*What is required*: Scan the listing for the word "agent" and give the number of lines where it appears, with no other text.

*Data for this exercise*:
*** Begin section ***
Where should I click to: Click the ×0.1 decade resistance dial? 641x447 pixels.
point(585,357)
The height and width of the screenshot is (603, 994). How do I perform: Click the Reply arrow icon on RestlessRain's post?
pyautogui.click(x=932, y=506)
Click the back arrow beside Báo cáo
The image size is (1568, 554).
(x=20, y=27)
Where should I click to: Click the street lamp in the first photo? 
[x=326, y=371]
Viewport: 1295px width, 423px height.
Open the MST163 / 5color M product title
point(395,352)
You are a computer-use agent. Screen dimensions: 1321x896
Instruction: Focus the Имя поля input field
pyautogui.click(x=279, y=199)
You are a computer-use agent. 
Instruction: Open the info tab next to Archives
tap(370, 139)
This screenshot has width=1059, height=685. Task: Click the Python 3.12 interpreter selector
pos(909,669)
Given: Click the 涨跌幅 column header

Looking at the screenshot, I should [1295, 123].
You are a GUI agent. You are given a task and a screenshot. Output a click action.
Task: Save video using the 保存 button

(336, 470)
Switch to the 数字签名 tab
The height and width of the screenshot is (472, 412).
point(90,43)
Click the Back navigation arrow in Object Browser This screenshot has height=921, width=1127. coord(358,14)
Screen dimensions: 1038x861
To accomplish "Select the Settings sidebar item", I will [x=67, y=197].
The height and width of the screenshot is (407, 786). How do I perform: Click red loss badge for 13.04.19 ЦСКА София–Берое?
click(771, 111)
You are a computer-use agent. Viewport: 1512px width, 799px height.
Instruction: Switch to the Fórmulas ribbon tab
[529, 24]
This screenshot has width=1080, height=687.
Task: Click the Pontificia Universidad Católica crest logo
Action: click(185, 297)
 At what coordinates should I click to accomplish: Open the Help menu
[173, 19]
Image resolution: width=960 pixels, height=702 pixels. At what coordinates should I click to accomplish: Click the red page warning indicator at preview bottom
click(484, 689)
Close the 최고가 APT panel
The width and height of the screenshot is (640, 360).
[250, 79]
*** End section ***
*Solution to this task*: 4